Article:
--

OK, now history tells you that we were at the forefront of that struggle, that we bore the brunt of that repression, and it's true. But history lies to you when it tells you that it was the Black Panther Party that bore that brunt by itself. Everywhere I go I like to correct that, because the Black Panther Party was not that important to the overall struggle for liberation. ...I'm from Louisiana, I grew up in segregation and we were born into a struggle. My uncle comes from the [United Negro Improvement Association's] Legionnaires, Marcus Garvey's old Legionnaires. ...When Emmett Till was killed, I was eight years old, just coming in to understand when I saw the elders arm themselves throughout the community. I went to Vietnam, I went to the army first. I was sent to the Army. I wanted to go to Grambling, Southern, I wanted to compete playing FAMU over there. We used to watch them coming out of the huddle like a snake, The Rattlers. Florida A&M had the best marching band back in the day. People think it was Southern and Grambling, it wasn't, it was FAMU, the Rattlers. ... It was segregation--it was like a black nation. That's what I grew up in...

It was 17 of us finished school. Out of the 17, 6 were guided into the armed forces by our elders. We listened to our elders, we obeyed our elders. I wanted to go play football, but I went into the Army because the preceeding protectorate of the community were getting old, the old Korean War vets. They needed some new, fresh blood, to go get some training. Even though we all grew up hunting, coons, rabbit, I got my first pair of shoes selling coons and rabbit and selling catfish, but that wasn't enough. So we went into the service. It wasn't no patriotism. We're dealing with truth. I don't lie. People write articles about me and I read them and I say, wow, I was never patriotic to this country. I was patriotic to my elders, they say go get the training, I went and got the training, I ended up in Vietnam. They didn't know I was going to end up there. [Two died and] the rest of us came back.

When I got back, Martin Luther King was just killed, and the elders... that was their king. Malcolm was our king, Martin Luther King was their king, the king of the elders. We were youngsters. We didn't like what Martin Luther King was doing. I'm not going to lie to you. I'm not saying we were glad when King got killed, cause we respect our elders. But [when King was killed] the elders took off the chains, took off the leashes. I come back from Vietnam, I followed orders when I went and organized the Black Panther Party's Ministry of Defense. I was following orders when I went and worked with the Republic of New Afrika's Legionnaires, and on and on and on.

But to write history, and to just confine it to this one little organization, who really can't be defined. How can you define the Black Panther Party? It consisted of various ministries. It had the Ministry of Culture (Emory Douglas), the Ministry of Information (Eldridge Cleaver), the Ministry of Religion (Father O'Neill), had the Ministry of Education (George Murray, and later on Masai Hewitt)--you had various ministries of people who had come from all types of organizations to meet at this forefront--that's why it was called a vanguard. But we never tripped on names.

I come from the swamps of Louisiana, I grew up fighting the Klan--I don't bite my tongue--with guns. We were sent into these urban areas in which we didn't want to go. I'm a country boy, I don't like cities. And we'd sit and we'd talk and we'd explain things to these guys in the cities, and we told them how we did it. They were riding around in Cadillacs, they wanted women, dope, we didn't want none of that. We had different values. I didn't want no money, I don't want none today. No fame, no fortune, I say that everywhere. That's why I say, please don't ask me for no autograph--that hurts my feelings. You catch a guy telling you he's for your people and for the struggle and he's running around giving autographs. He's advancing himself, he's promoting himself, he's not promoting the struggle. So it's not about personalities, it's about priniciples. And this is what we went to prison for, this is what we died for. It's serious.

--

Dataset rows:
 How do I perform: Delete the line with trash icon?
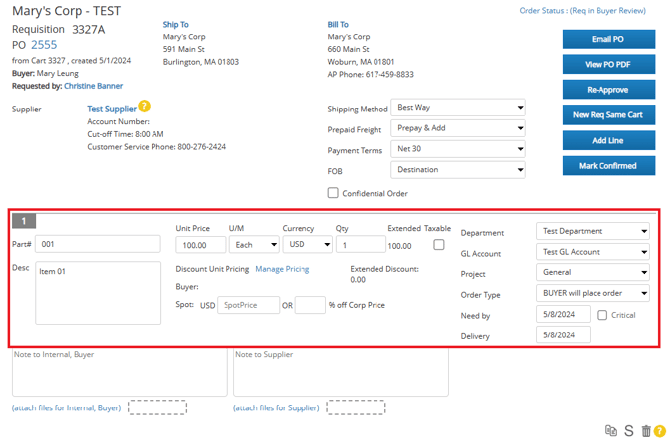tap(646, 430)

--

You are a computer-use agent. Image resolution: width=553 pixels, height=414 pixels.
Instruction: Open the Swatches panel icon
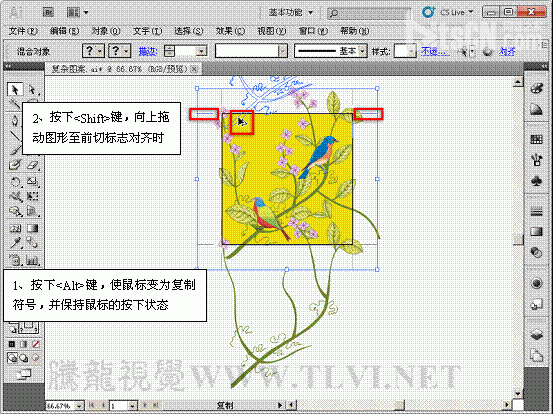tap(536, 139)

--

Tasks to perform:
• 1. Quote the account of the Black Panther Party from "But to write" to "tripped on names.".
• 2. In the account of the Black Panther Party, how many of the 17 who finished school were guided into the armed forces by their elders?
• 3. Continue the account of the Black Panther Party from where it stops.
The records have no connection to the account of the Black Panther Party.

Task answers:
• 1.
But to write history, and to just confine it to this one little organization, who really can't be defined. How can you define the Black Panther Party? It consisted of various ministries. It had the Ministry of Culture (Emory Douglas), the Ministry of Information (Eldridge Cleaver), the Ministry of Religion (Father O'Neill), had the Ministry of Education (George Murray, and later on Masai Hewitt)--you had various ministries of people who had come from all types of organizations to meet at this forefront--that's why it was called a vanguard. But we never tripped on names.

• 2. Six of the 17 were guided into the armed forces.

• 3.
We had the wherewithal to take over Washington, D.C., militarily. But we were held in check by our elders. We didn't like it, but we obeyed them, their wisdom, their knowledge. So this is why I bring you these messages, because I have to bow down to the wisdom of the elders. But I also have to keep you alert to the fact that in any nation around the world, when the incarceration rate--let's just deal with that fact alone--is as high and as such as it is in the New Afrikan reality in this country, any nation in the world would have long ago called martial law, state of emergency.

It's a shame that you've got these young brothers and sisters coming in these prisons for nothing. And you're sitting out here looking for jobs at these new prisons they're building cause they've got fat paychecks. That's a shame. They're killing the brothers in there... Brothers come in, well this brother's got 25 years to life, he got 40 years--for one little error, for one little mistake. Then I've got my white partners over there doing 4 5 years, got busted with the powder...

With all these new prisons they've got now, you've got to watch out for it being a breeding ground for COINTELPRO stooges, because the new maximum security prisons, it's weird, the way they're manipulating young minds and have them so fearful of the powers that be, the next thing you know, they're snitching.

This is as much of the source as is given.